[Date Prev][Date Next][Thread Prev][Thread Next][Date Index][Thread Index]
Re: Enlightenment via avoiding the T-word
- From: ht@cogsci.ed.ac.uk (Henry S. Thompson)
- To: Ronald Bourret <rpbourret@rpbourret.com>
- Date: Thu, 30 Aug 2001 12:43:35 +0100
Ronald Bourret <rpbourret@rpbourret.com> writes:
> Nicolas LEHUEN wrote:
> > Yes, but as validation and typing are tightly bound in terms of algorithm,
> > why not perform them both in the same path, for the sheer sake of efficiency
> > ? When validating, you collect a lot of useful data (you know what XSDL
> > types you are matching against elements), so why no keep this information in
> > a PSVI to give it to the next layer ?
>
> >From my reading of the schema spec, this is what a validator does. My
> point is that it would be nice if the PSVI was clearly factored so I
> could write a processor to just add type information without performing
> validation. This would be much cheaper and would be useful in
> applications where I trusted the source of my documents.
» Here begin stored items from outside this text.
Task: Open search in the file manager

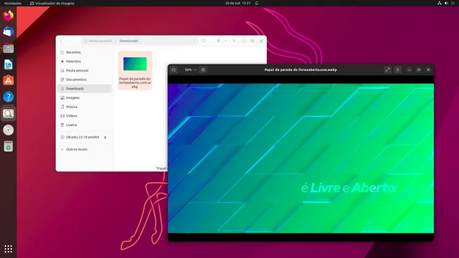Action: 203,41
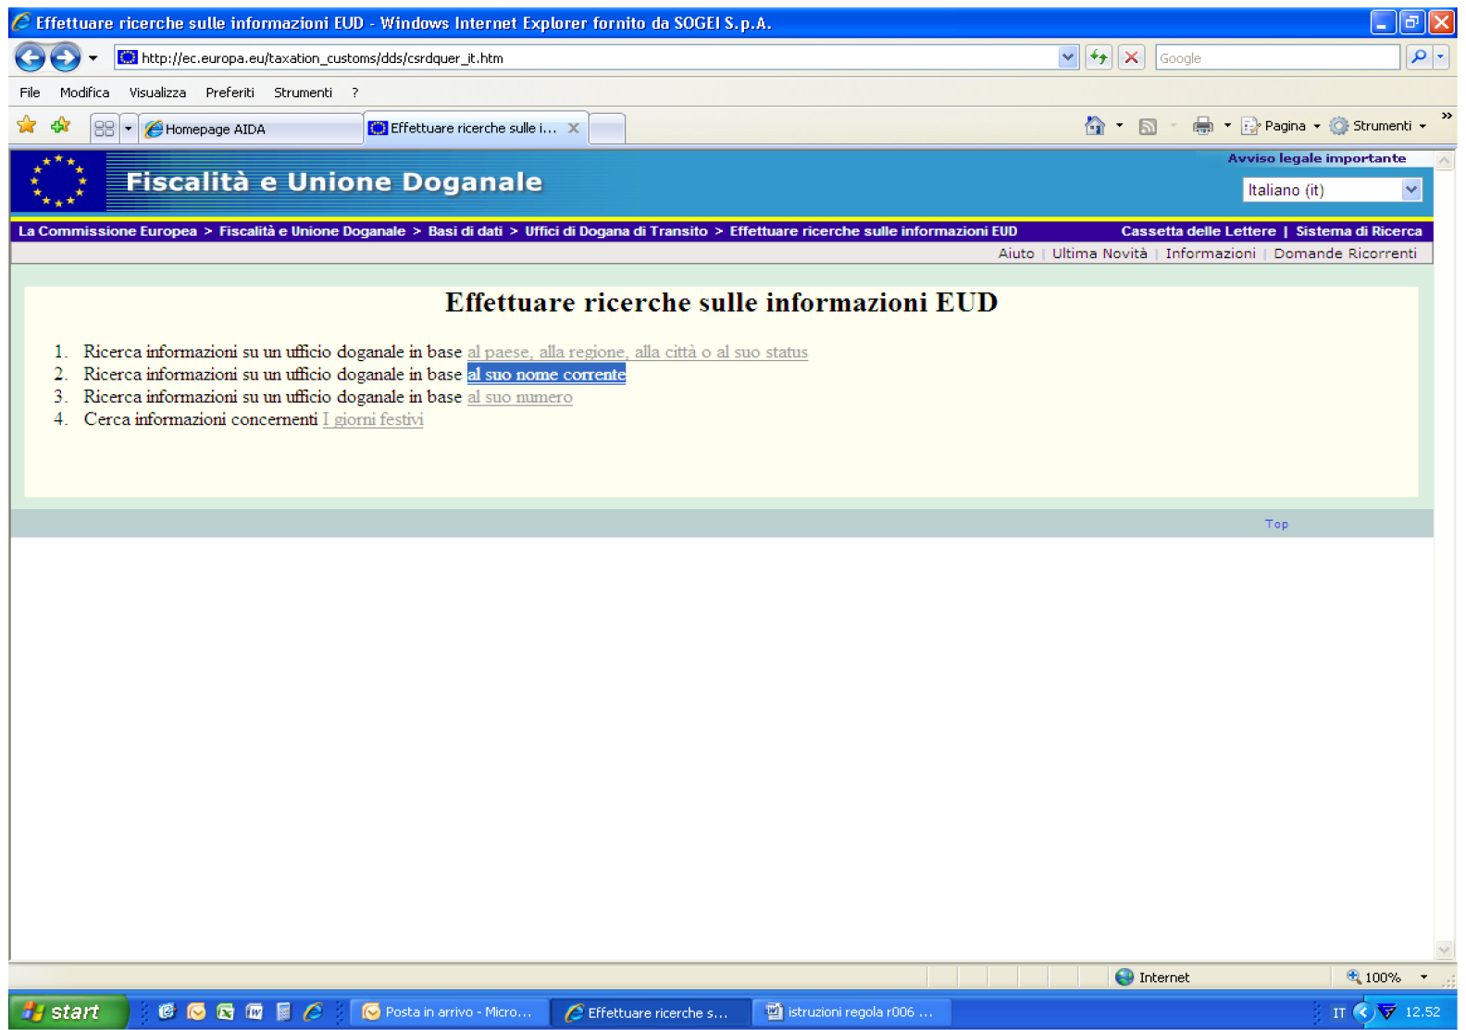
Task: Click the Print icon in the toolbar
Action: [x=1202, y=126]
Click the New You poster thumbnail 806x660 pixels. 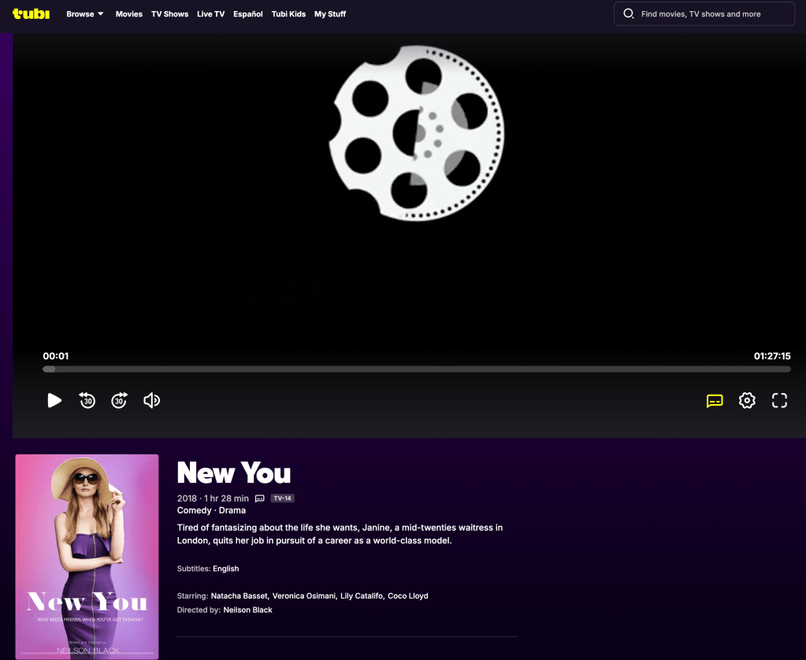tap(87, 556)
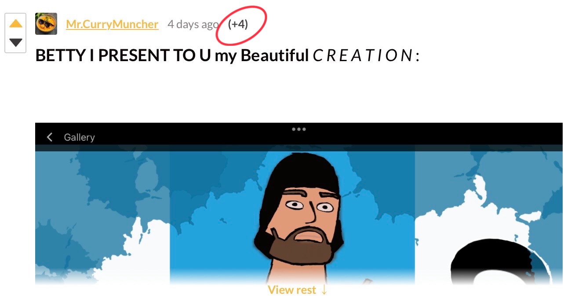Click the bold BETTY I PRESENT heading text
This screenshot has width=564, height=296.
pos(172,56)
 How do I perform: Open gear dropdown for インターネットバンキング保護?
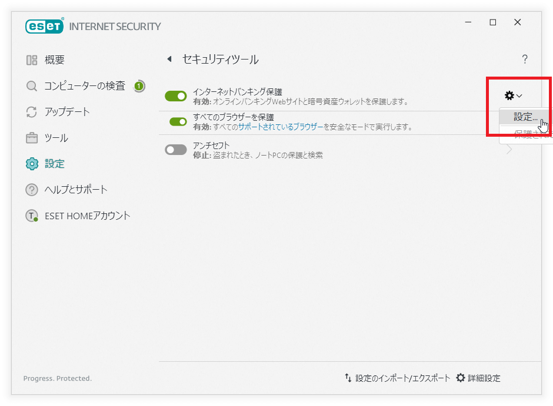(513, 95)
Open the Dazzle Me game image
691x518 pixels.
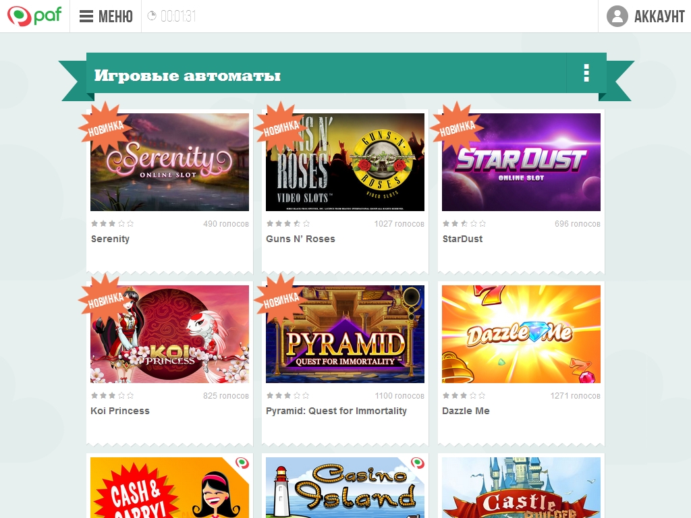[x=521, y=334]
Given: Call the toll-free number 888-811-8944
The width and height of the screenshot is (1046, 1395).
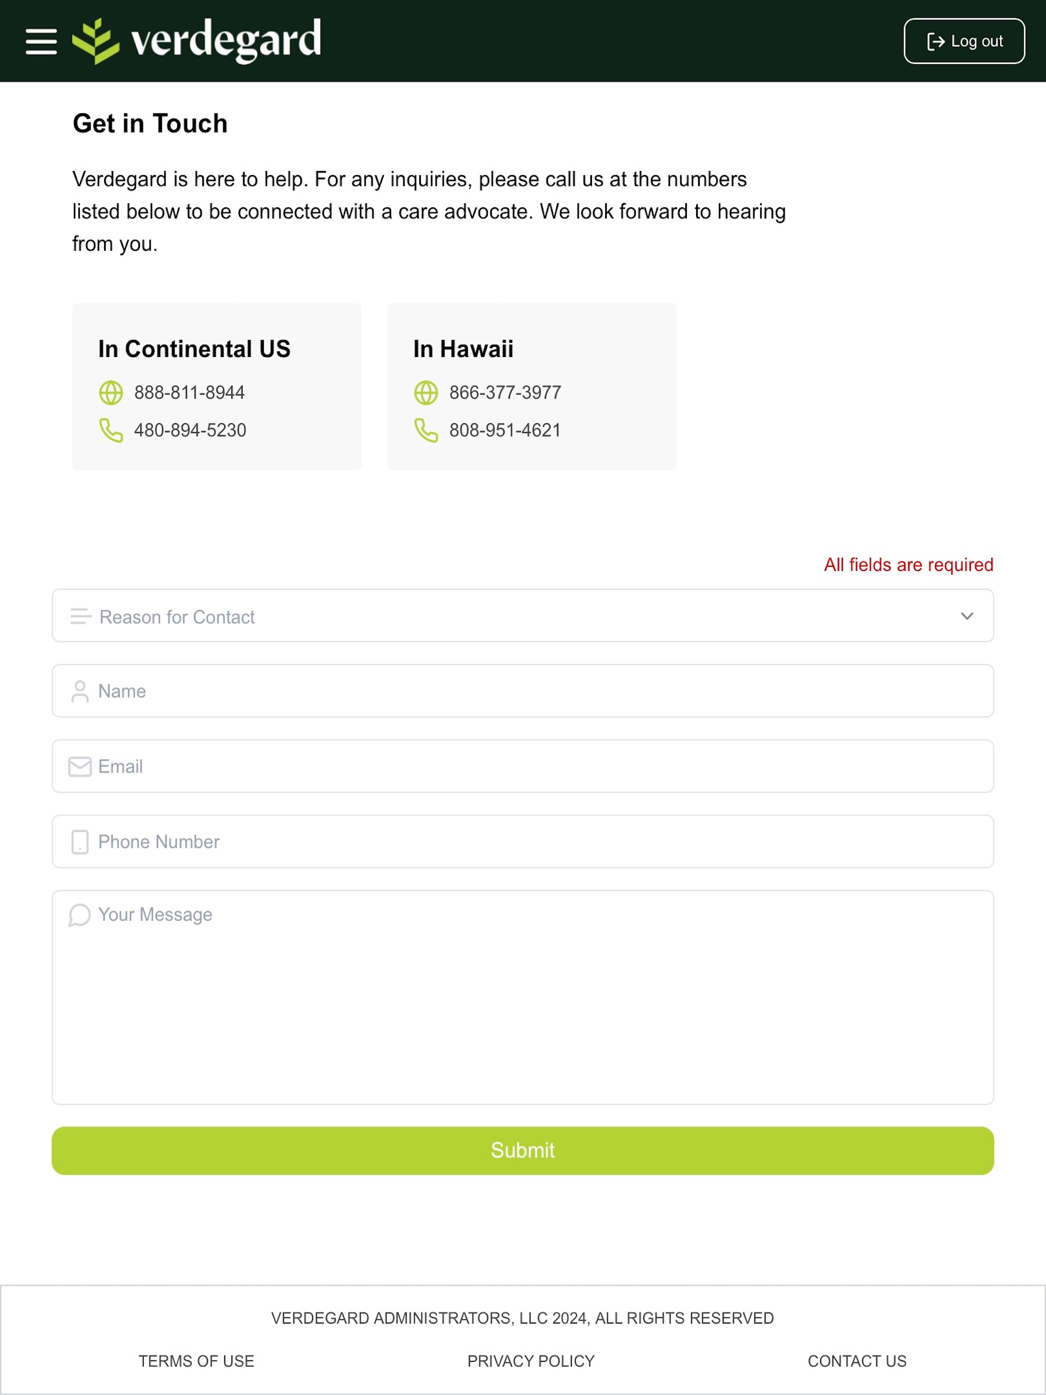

What factoring of the PSVI would you like that isn't already there
implicitly? The W3C XML Schema REC defines a number of properties for
use by conformant schema-validators. It is already open to you to
make provide a subset of those properties of your own choosing in the
output of some non-validating processor that you write. If a
downstream app needs only your properties, then it can run either on
top of a conformant schema-validator, or on top of your processor.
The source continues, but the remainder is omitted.